I medici coinvolti sono Gabriele Quattrone (63 anni), neuropsichiatra, primario di neurologia del policlinico “Madonna della Consolazione” di Reggio Calabria, Massimiliano Cardamone (37 anni), medico legale, Franco Antonio Ruffolo (58 anni), psicologo in servizio nella clinica Villa Verde di Donnici Inferiore, e Luigi Arturo Ambrosio (75), posto ai domiciliari, direttore sanitario della stessa clinica privata.
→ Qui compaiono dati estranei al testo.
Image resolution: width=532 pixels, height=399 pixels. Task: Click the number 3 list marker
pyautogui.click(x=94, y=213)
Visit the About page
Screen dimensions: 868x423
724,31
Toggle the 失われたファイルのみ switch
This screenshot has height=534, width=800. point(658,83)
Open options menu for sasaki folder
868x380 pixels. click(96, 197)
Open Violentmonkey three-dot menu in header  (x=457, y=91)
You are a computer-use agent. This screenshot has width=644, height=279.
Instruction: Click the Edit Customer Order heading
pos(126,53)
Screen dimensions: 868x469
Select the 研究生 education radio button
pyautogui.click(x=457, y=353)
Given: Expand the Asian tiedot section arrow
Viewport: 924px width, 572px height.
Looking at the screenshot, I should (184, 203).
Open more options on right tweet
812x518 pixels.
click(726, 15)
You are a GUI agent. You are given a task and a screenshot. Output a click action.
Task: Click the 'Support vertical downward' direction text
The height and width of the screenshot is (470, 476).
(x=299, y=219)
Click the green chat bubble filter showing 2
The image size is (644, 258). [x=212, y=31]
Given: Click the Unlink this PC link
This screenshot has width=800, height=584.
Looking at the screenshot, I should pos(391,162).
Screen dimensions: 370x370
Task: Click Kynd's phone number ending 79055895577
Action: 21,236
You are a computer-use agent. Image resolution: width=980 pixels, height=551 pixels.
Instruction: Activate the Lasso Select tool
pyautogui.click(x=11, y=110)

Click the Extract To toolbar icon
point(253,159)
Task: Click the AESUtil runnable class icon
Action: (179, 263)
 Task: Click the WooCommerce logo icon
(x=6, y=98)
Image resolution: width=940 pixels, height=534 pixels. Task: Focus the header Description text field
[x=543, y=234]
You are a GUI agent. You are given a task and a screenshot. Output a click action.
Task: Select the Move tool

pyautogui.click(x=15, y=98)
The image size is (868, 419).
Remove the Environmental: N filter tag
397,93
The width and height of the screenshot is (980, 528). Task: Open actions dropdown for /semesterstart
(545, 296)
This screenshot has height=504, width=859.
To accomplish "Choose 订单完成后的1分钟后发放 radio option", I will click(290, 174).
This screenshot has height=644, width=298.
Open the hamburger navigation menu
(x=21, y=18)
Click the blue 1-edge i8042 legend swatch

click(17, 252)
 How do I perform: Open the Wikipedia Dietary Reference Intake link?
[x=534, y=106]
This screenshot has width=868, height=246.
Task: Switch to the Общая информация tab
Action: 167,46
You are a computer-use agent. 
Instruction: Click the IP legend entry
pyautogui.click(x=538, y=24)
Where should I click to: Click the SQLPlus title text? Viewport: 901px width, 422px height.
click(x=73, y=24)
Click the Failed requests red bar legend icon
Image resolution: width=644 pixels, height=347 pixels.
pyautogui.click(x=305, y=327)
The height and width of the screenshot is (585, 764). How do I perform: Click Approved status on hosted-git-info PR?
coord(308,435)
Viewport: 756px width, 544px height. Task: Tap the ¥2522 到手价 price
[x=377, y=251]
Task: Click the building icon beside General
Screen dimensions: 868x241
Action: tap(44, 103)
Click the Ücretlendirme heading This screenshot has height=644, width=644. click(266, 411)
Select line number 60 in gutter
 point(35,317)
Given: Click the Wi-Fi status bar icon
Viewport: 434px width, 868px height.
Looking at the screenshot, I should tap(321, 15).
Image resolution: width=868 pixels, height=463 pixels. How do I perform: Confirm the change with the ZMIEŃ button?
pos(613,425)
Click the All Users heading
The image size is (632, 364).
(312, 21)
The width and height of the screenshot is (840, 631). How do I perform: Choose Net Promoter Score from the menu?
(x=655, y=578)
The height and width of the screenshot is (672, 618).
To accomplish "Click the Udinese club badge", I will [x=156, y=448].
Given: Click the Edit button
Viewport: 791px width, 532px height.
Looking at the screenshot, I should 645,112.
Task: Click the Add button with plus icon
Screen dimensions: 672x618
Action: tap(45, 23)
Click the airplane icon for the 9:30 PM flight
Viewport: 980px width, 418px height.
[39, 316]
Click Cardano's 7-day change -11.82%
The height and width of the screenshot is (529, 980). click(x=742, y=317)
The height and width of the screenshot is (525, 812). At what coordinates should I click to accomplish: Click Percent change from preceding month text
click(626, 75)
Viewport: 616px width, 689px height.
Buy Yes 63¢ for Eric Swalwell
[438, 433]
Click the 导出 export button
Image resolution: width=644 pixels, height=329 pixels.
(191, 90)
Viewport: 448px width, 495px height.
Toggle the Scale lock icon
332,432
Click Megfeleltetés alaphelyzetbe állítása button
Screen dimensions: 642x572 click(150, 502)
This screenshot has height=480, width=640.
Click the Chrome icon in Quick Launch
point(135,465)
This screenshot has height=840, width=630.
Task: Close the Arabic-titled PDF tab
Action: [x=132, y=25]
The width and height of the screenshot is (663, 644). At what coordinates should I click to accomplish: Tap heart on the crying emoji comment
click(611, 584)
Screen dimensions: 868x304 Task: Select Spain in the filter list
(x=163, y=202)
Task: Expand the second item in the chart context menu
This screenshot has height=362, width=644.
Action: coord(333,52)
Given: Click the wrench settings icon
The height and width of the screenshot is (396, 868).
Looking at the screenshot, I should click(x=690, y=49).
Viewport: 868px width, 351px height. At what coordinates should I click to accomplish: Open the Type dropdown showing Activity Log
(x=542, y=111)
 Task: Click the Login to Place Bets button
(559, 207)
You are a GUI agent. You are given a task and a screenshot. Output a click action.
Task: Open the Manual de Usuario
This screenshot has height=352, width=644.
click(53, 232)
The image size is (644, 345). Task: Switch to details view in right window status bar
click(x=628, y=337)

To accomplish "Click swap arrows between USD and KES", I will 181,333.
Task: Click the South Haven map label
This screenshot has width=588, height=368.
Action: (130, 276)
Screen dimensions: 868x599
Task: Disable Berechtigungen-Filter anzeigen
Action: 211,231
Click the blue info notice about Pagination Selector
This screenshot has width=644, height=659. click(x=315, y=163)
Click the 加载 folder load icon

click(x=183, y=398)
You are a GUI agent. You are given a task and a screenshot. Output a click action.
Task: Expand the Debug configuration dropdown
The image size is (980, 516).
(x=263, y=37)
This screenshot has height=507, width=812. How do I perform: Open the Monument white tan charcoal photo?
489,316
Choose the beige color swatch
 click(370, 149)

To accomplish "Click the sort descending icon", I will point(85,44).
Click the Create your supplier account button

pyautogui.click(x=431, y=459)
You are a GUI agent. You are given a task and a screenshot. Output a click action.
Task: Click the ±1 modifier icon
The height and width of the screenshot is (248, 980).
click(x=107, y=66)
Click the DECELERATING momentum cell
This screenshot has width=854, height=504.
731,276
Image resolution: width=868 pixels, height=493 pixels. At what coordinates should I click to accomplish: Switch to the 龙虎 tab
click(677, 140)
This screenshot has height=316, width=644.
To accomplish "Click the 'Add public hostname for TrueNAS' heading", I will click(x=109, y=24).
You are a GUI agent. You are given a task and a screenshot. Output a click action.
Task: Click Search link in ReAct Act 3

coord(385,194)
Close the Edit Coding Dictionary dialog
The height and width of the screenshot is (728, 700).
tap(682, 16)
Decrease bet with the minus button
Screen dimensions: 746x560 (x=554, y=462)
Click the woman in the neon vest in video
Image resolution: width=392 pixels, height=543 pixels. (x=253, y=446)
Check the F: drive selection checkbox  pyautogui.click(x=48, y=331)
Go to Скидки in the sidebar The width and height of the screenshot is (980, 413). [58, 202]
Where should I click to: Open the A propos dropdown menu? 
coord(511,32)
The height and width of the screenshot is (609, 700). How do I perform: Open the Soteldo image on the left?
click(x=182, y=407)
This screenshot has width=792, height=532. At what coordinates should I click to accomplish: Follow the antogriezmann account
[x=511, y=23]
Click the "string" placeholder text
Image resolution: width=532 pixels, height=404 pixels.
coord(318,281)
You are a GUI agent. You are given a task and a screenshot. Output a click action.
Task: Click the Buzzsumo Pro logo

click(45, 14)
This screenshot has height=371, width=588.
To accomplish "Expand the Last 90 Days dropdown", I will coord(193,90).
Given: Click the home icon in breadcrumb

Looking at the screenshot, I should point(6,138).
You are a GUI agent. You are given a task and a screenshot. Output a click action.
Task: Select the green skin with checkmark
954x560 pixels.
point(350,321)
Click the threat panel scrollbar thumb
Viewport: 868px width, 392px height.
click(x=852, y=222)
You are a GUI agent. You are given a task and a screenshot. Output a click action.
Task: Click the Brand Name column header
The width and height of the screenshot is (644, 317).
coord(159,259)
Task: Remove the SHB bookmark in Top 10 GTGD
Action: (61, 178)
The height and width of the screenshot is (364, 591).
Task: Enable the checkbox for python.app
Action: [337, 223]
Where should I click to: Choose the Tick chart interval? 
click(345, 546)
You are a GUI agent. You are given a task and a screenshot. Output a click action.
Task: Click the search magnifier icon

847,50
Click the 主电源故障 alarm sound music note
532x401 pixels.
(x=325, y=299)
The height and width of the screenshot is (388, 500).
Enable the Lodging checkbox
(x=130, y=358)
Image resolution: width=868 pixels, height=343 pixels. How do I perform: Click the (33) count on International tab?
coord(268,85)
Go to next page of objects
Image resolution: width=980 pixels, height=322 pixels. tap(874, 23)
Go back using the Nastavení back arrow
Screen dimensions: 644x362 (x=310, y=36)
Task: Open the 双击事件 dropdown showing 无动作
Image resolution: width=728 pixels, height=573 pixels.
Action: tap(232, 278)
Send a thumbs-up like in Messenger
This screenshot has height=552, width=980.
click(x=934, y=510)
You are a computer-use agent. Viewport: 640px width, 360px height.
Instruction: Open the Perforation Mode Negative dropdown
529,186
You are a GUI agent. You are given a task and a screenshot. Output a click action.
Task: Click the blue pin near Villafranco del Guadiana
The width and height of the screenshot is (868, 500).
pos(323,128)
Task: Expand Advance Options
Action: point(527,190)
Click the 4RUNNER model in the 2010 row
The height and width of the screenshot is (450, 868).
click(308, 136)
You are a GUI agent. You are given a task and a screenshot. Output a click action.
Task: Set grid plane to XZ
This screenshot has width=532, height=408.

LE ACCUSE – Secondo l’accusa, in una circostanza, Quattrone, incaricato dalla Corte di Appello di Catanzaro di verificare le condizioni di Forastefano, ha ricevuto una somma di denaro da Caterina Rizzo tramite Ambrosio, consulente della difesa, per redigere un elaborato favorevole all’imputato. In un’altra circostanza, Ambrosio e Ruffolo, consulenti della difesa di Antonio Forastefano, avrebbero attestato falsamente che l’imputato era affetto da patologie psichiatriche tali da renderlo incompatibile con il carcere. Per loro c’è anche l’aggravante di avere un ruolo di pubblici ufficiali perché in servizio rispettivamente come medico e psicologo in una clinica convenzionata con il sistema sanitario nazionale.
Negli atti d’accusa c’è poi un tentativo di corruzione attuato da Patrizia Sibarelli, che ha offerto una somma di denaro, non accettata, al perito incaricato di verificare le condizioni di salute del marito.
Per Cardamone, invece, le accuse sono relative a perizie sul boss crotonese Nicola Arena. Nominato perito dal Tribunale di sorveglianza di Catanzaro per verificare le condizioni di salute capo storico dell’omonima cosca di Isola Capo Rizzuto, avrebbe redatto una perizia che portò alla concessione degli arresti domiciliari, omettendo di comunicare al Tribunale l’esistenza di una grave causa di incompatibilità per la quale avrebbe avuto l’obbligo di astenersi e dichiarando falsamente che le condizioni di salute di Arena erano incompatibili con la detenzione.